While prior to the 1973 and 1975 amendments to Article 26.13, supra, the statute used the word "sane" (see footnote # 1) and while some of the opinions referred generally to "sanity," it was always understood that the statute had reference to the present sanity of the accused or his mental competency to stand trial as opposed to insanity at the time of the commission of the offense (insanity as a defense). See *629 Lucero v. State, supra; Summerall v. State, supra.

Obviously what happened is that a form of judgment printed prior to the recent amendments to the statute was used and the word "sane" rather than the words "mentally competent" is found therein. Since the word "sane" as used in former Article 26.13 and "present insanity" and "mentally competent" are all synonymous we find no merit in appellant's contention that the record is devoid of any finding as to his mental competency to stand trial.[3]

Appellant's contention being without merit, the judgment is affirmed.

NOTES

[1] Article 26.13, supra, as amended in 1975 (Acts 1975, 64th Leg., p. 909, ch. 341, ยง 3, eff. June 19, 1975) provides:

"(a) Prior to accepting a plea of guilty or a plea of nolo contendere, the court shall admonish the defendant of:

"(1) the range of punishment attached to the offense; and

"(2) the fact that any recommendation of the prosecuting attorney as to punishment is not binding on the court.

"(b) No plea of guilty or plea of nolo contendere shall be accepted by the court unless it appears that the defendant is mentally competent and the plea is free and voluntary.

"(c) In admonishing the defendant as herein provided, substantial compliance by the court is sufficient, unless the defendant affirmatively shows that he was not aware of the consequences of his plea and that he was misled or harmed by the admonishment of the court."

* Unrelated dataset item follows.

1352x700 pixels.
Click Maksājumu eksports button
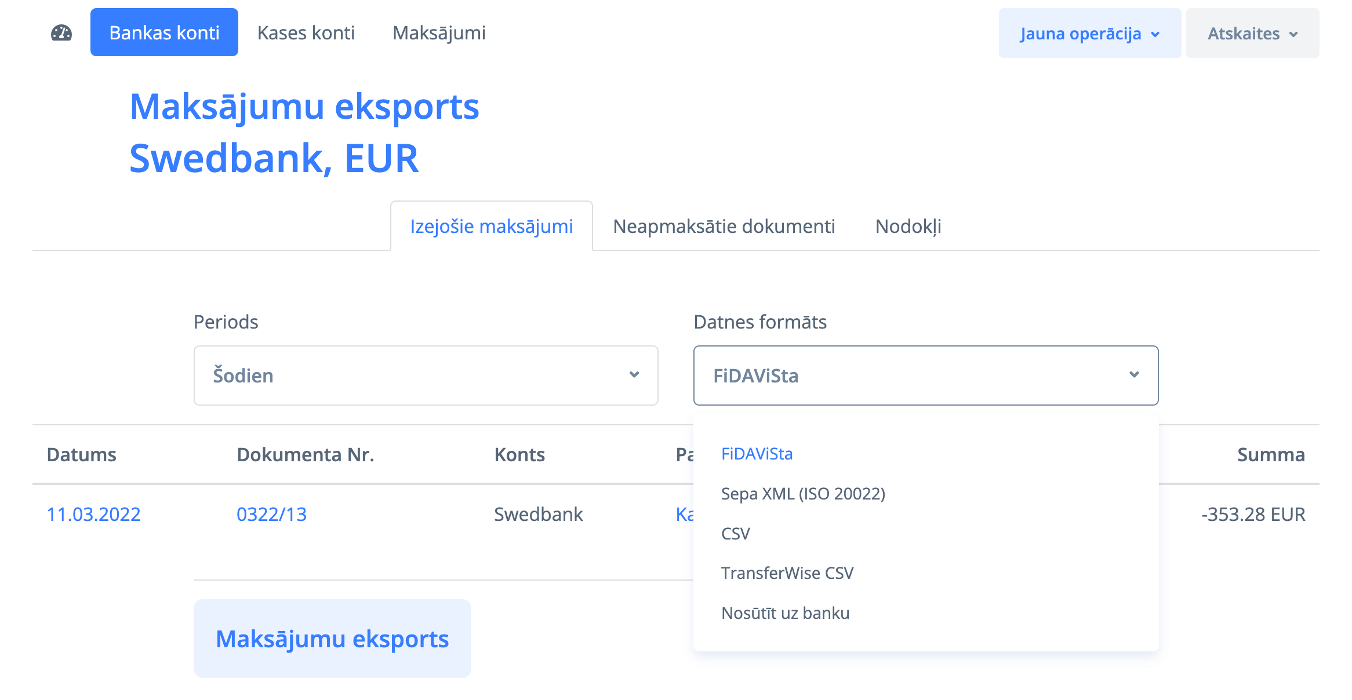pos(332,639)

Article 26.13, as enacted as a part of the 1965 Code of Criminal Procedure and its forerunners, provided that a plea of guilty or nolo contendere should not be received unless "it plainly appears that he is sane." However, in 1973 the statute was amended to provide that such pleas should not be taken "unless it plainly appears that he is mentally competent."

[2] Section 1 of Article 46.02, supra, provides:

"Section 1. (a) A person is incompetent to stand trial if he does not have:

"(1) sufficient present ability to consult with his lawyer with a reasonable degree of rational understanding; or

"(2) a rational as well as factual understanding of the proceedings against him.

"(b) A defendant is presumed competent to stand trial and shall be found competent to stand trial unless proved incompetent by a preponderance of the evidence."

[3] In Summerall v. State, supra, this court rejected the contention that the new sanity test set forth in V.T.C.A., Penal Code, Section 8.01, as affirmative defense should be applied in accepting guilty pleas under Article 26.13, Vernon's Ann.C.C.P.